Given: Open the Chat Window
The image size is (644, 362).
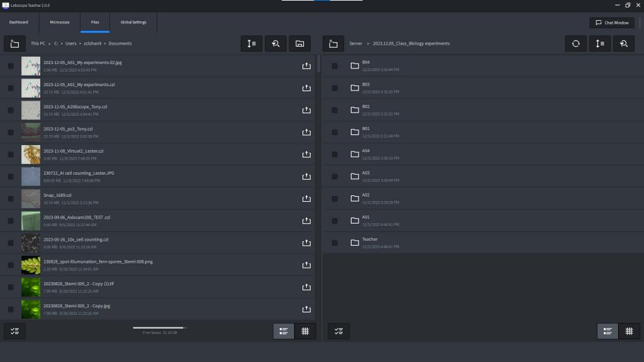Looking at the screenshot, I should pos(612,23).
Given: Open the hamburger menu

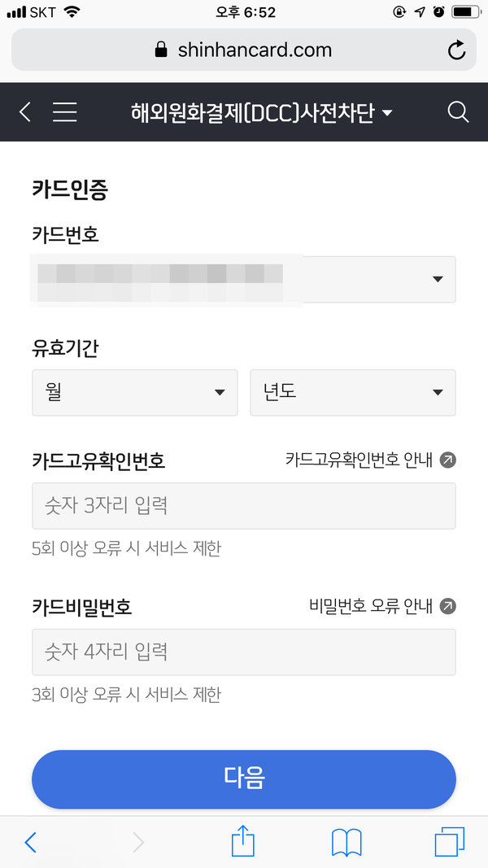Looking at the screenshot, I should (65, 112).
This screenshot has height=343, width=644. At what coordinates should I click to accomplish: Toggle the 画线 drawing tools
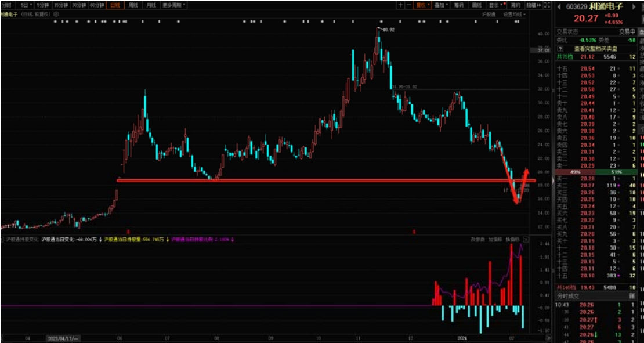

□ □ □ □ □ □ □

[PROBLEM TO SOLVE]:
Return the listing above unaltered, omitting its pictures.

[RESPONSE AREA]:
Given: Open the Chat Window
The image size is (644, 362).
Looking at the screenshot, I should pos(612,23).
Given: Open the hamburger menu

Looking at the screenshot, I should (65, 112).
This screenshot has height=343, width=644. At what coordinates should I click to accomplish: Toggle the 画线 drawing tools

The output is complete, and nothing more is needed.